The administration says it didn’t intend to end negotiations, writing the offer “does not represent the university walking away from negotiations” in bold. Still, the union responded on its Instagram page, UAW Local 7902, claiming that the statement represented the administration leaving the bargaining table. The union went so far as to say the offer was union-busting, and it drew comparisons to recent anti-union behavior from Starbucks and Amazon.
In the run up to the membership vote, the union posted infographics detailing the differences between the administration’s offer and the union’s ask. For example, one post outlines the union’s proposal on job security, highlighting the need to protect faculty from the university lowering faculty base loads and setting a two-course minimum per year for faculty that are annualized. Another post compares the union’s demands on compensation and a pandemic bonus with the university’s offer, with the union asking for a minimum of $6,379 per 45-contact-hour studio course instead of the $4,600 offered by the university.
In defending its offer, the administration emphasized how tight the university’s budget is. According to the university, the union’s proposal on compensation would cost $683 million over a five-year contract and the entire operating budget for 2023 is only $454 million. The union claims the budget is mismanaged and more money should be diverted from administration to faculty, highlighting that 52.8 cents are spent on administration costs for every one dollar spent on instruction.
Claire Potter, New School professor and editor of the school’s periodical Public Seminar, wrote that the challenges facing The New School are the same problems being faced by universities across the country. She writes that academia, and specifically the deepening divide between tenured professors and part-time faculty, needs to be restructured to succeed in the 21st century.
These problems are not unique to the New School, noted Judith Friedlander, former Dean of the Graduate Faculty of Political and Social Science (now the New School for Social Research) and author of A Light in Dark Times: The New School for Social Research and Its University in Exile.

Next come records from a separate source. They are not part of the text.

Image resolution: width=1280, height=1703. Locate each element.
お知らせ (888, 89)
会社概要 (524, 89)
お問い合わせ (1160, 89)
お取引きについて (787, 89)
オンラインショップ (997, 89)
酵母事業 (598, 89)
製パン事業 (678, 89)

“The strike at the New School,” she explained to People’s World, “is part of a national movement, which has the support of both full-time and part-time faculty, as well as graduate students, all of whom are protesting a policy, found on many campuses across the country, of eliminating tenure-track positions and replacing them with badly paid part-time instructors, many of whom are qualified PhDs who, given the current climate, can’t find a full-time job.”
The New School, which traditionally focused on providing adult education courses, has always maintained a large roster of part-time instructors, most of whom, however, especially in the early days, had been otherwise employed. They did not expect to earn living wages by teaching at The New School.

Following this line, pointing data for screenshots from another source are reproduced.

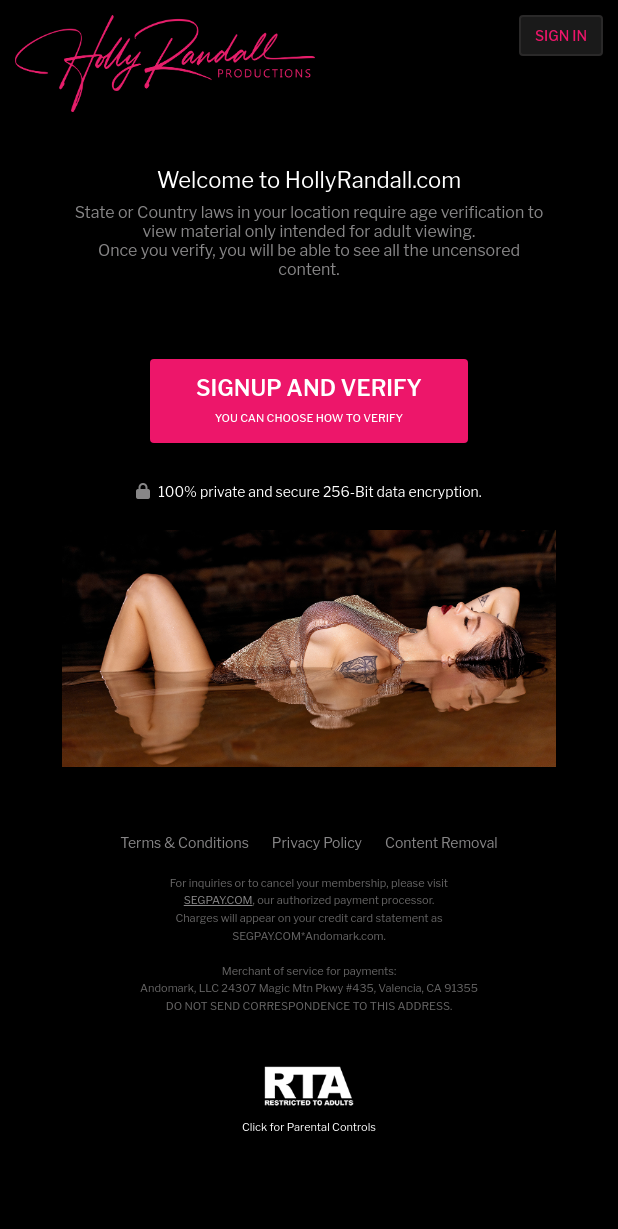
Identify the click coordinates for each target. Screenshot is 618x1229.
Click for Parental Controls (309, 1100)
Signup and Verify (309, 400)
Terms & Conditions (184, 842)
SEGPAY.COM (218, 900)
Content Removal (441, 842)
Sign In (561, 35)
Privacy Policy (317, 842)
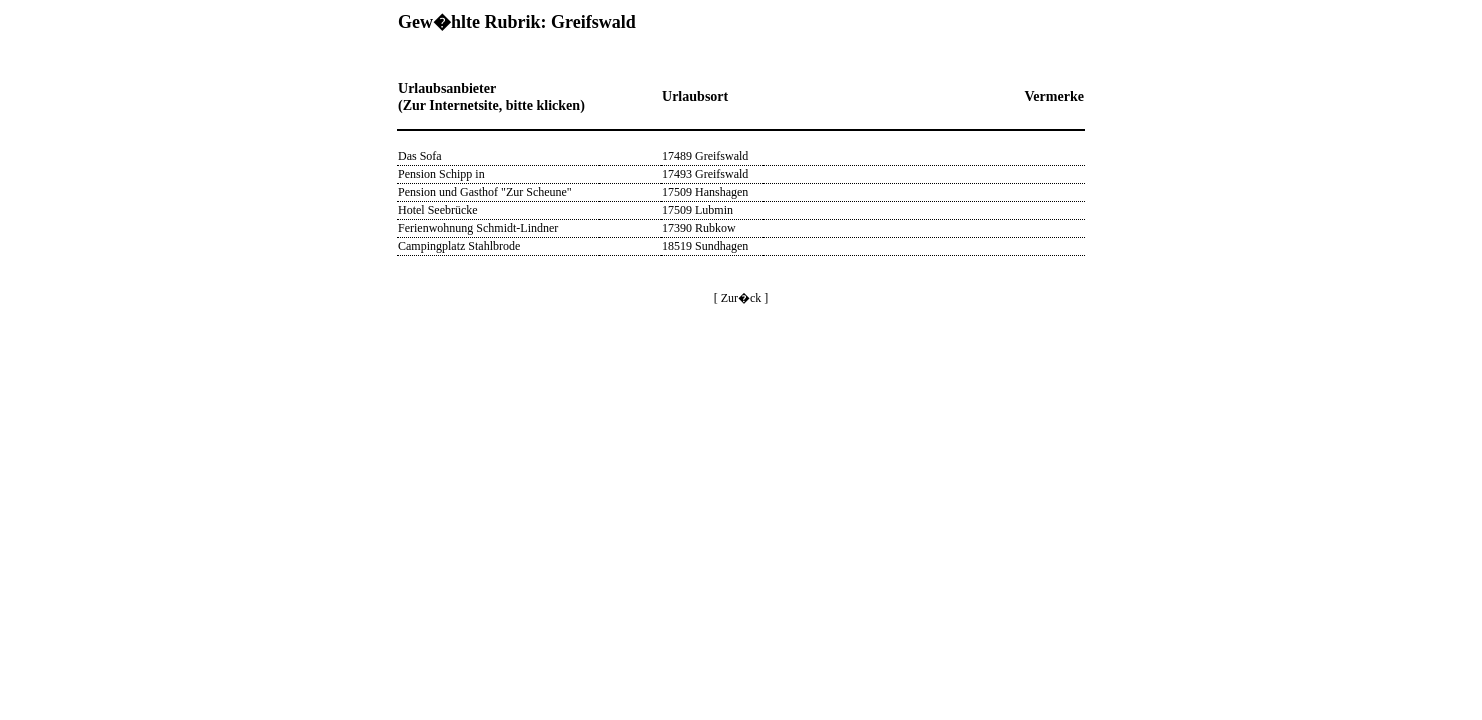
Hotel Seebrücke (438, 210)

Things today are very different, Friedlander continued, making this strike “particularly problematic for an institution that has continued to depend heavily on part-time faculty, many of whom remain as gifted as their predecessors, but who are now trying to survive financially as adjuncts.”
The union has been making this critique clear. As the strike continues, the union has scheduled a series of talks to unpack the school’s legacy as well as detail how this strike can serve as a catalyst for reform in academia.

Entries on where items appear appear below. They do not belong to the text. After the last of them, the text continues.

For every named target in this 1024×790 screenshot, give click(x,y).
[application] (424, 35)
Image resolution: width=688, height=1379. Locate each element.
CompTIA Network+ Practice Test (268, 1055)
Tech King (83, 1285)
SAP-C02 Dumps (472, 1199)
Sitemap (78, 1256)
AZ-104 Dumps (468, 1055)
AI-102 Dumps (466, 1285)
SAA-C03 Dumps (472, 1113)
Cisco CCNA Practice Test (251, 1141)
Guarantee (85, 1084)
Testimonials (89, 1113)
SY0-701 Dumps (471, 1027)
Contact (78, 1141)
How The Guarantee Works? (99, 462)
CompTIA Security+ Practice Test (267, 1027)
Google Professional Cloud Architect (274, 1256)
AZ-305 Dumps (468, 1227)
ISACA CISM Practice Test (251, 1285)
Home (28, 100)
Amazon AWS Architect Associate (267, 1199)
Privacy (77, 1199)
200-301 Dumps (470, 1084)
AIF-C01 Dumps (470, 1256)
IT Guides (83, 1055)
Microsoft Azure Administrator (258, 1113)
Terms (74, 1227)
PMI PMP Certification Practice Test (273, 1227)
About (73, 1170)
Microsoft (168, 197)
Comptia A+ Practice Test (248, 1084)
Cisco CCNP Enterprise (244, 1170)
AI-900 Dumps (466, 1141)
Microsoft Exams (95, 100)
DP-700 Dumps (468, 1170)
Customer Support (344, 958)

So far, “Strike School,” put on by “The New School Faculty in Exile” (a play on the famous University in Exile, an institution the New School built to provide refuge for scholars fleeing Europe during World War II), will include seminars like “A Short History of Labor in the U.S.,” “The New School as a Neoliberal University,” and “On the Poverty of Student Life.”
Depending on the outcome of this strike, as well as the other UAW strike of the UC system, academia could be seeing the beginnings of a major reform movement, where the university system is restructured to reduce precarity and provide stability to the many part-time faculty it relies on.